Another story of debugging and mitigating a problem in a closed source program.
>This is a long-ish entry posted after multiple discussions were had on the nature of having or not having bounded mailbox in Erlang.
Multi-use software can be used in bad ways. If you sell such software to authoritarian governments (or government-controlled companies), it'd be good to have controls on exactly what they can do. Obviously that doesn't work if the system is arbitrarily scriptable, but few systems are.
But what really offends me about this article is just what garbage the Procera traffic rewriting implementation clearly was.
Just what it says in the title. Stories about genetic algorithms etc. generating unexpected results.
Reading through this, I kept thinking that I'd pretty recently read about someone else using TCP congestion control for RPC queue management. And indeed I had, it was this post by Evan Jones. First time this linkblog actually did what I intended it for! ;-)
The inner workings of an Android OAuth-token stealing botnet. [part 2] [part 3]
Not actually the death of the sampling theorem. But an absolutely brutal takedown of some dodgy signal processing research. The punchline:
> As so often, one does have to ask: How did these dramatic claims get through peer review? Given the obvious conflict with the Sampling Theorem, weren’t some eyebrows raised in the process? Who reviewed these submissions anyway? Well, I did. For a different journal, where the manuscript ultimately got rejected.

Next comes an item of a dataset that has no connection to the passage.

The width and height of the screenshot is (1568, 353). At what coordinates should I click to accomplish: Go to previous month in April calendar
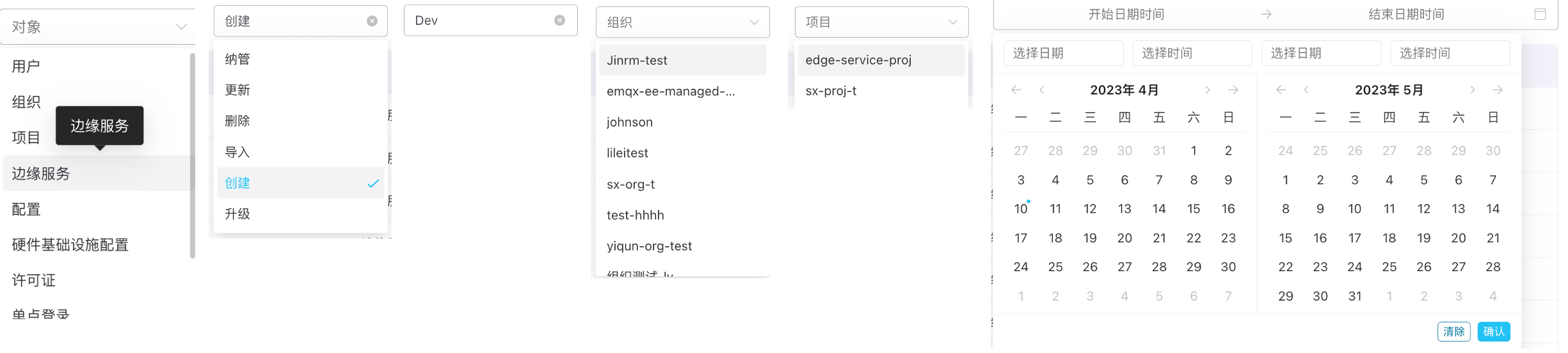coord(1042,90)
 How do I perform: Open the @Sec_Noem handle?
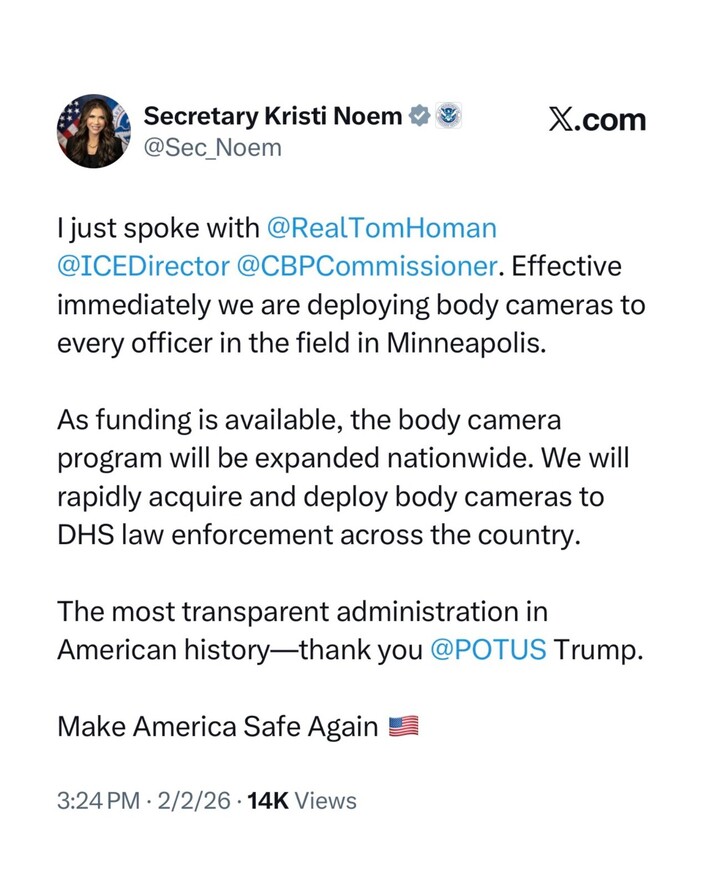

A tool to transform JSON to a line-based format, where each line is prefixed with a path. And a tool to transform from that format back to JSON. Such a clever idea.
Procedural map generation using (cleverly designed) Wang tiles.
The DNS protocol design is becoming increasingly detached from the practice, leading to increasingly complex and bug-prone features.
The new version resolution algorithm for Dart's package manager, with special emphasis on error messages. The contrast between this and the recent work for Go package version is pretty interesting.